A "bourachie" is a Doric term broadly meaning a group.
Doric is a dialect in North East Scotland.
A "bourachie", I suggest, is the appropriate term to use when the cause
(or causes) of a numerical phenomenon, such as the observed events in the Neonatal Unit at the Countess of Chester Hospital, is unknown or unclear.
The cause(s) of the deaths and collapses at the Countess of Chester Hospital was unknown in 2017 when, so it seems, as a result of pressure from Dr. Stephen Brearey and his consultant paediatrician colleagues the deaths on the Neonatal Unit of the Countess of Chester Hospital were reported to Cheshire Constabulary.
The first media reports of which I am aware are on 18th May 2017. For example, the Guardian article on the referral to Cheshire Constabulary is here:
Police investigating baby deaths at Countess of Chester hospital
It seems to me that the observed deaths and collapses weren't a "spike". They were spread out too far in time to make "spike" an appropriate term.
It seems to me that it's questionable to refer to the observed deaths and collapses as a "cluster" since the observed events were spread unevenly over a period of around 12 months.
It's also not clear, at least to me, that there was a significant rise in the number of observed deaths and/or observed collapses.
The number of observed events between June 2015 and June 2016 was higher was higher than in comparable periods before that or subsequently but until a proper statistical analysis has been carried out it's impossible, I suggest, reliably to claim that there was a "significant rise".
The claim of Dame Victoria Sharp and her colleagues in the Court of Appeal,
"Between June 2015 and June 2016 there was a significant rise in the number of deaths and sudden and serious collapses of babies at the unit at the hospital.

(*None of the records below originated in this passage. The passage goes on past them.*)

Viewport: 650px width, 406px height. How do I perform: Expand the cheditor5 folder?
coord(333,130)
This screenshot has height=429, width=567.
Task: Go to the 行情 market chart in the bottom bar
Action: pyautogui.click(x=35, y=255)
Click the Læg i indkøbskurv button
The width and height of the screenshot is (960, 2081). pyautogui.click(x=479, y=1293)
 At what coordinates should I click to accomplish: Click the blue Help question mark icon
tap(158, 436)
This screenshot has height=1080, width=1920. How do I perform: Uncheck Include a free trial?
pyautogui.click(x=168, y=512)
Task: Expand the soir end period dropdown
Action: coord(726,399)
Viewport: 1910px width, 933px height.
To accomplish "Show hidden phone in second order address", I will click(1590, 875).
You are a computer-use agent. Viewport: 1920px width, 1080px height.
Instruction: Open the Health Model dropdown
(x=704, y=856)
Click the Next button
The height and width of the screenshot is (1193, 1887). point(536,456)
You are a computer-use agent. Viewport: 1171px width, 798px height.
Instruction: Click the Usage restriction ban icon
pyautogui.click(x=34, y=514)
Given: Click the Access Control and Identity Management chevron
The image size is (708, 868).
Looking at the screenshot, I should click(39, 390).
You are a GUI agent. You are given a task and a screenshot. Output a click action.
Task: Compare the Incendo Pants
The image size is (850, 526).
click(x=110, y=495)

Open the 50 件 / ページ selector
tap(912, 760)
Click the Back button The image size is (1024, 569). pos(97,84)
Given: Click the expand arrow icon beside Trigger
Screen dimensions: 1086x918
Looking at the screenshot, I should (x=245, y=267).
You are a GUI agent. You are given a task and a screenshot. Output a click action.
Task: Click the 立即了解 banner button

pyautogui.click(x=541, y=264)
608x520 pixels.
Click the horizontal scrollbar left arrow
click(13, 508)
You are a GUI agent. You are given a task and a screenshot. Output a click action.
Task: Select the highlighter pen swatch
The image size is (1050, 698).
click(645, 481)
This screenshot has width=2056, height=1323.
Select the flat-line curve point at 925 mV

is, in my view, an unwarranted statistical assertion regarding the meaning and/or interpretation of the "bourachie" of deaths and collapses.
See
at Paragraph 20 for the source of the preceding quote.
For me, the "bourachie" of deaths and collapses in the Neonatal Unit between June 2015 and June 2016 requires careful dispassionate analysis.
As far as I'm aware the necessary careful, dispassionate analysis hasn't been carried out.
One reason for that fundamental failure is that the "prosecutor" (who seems likely to be either Pascale Jones of the Crown Prosecution Service or Nick Johnson KC) reportedly on an undisclosed date in 2021 instructed Cheshire Constabulary to discontinue steps towards a competent (and, in my view, necessary) statistical analysis by Professor Jane Hutton. See the section headed "Validity of Statistics" here:
Lucy Letby: police and CPS handling of case raises new concerns about convictions
In my view the failure of the Crown Prosecution Service, the trials under Mr. Justice Goss and the Court of Appeal properly to analyse the "bourachie" of deaths and collapses is one of many instances of failings, errors and/or misconduct during the investigation and prosecution of Lucy Letby which have resulted in an appalling miscarriage of justice.
In future posts on this blog I hope to cut through the complexity of the facts, the statistics, the questionable "expert" evidence and other factors which have, in my view, led to an appalling miscarriage of justice.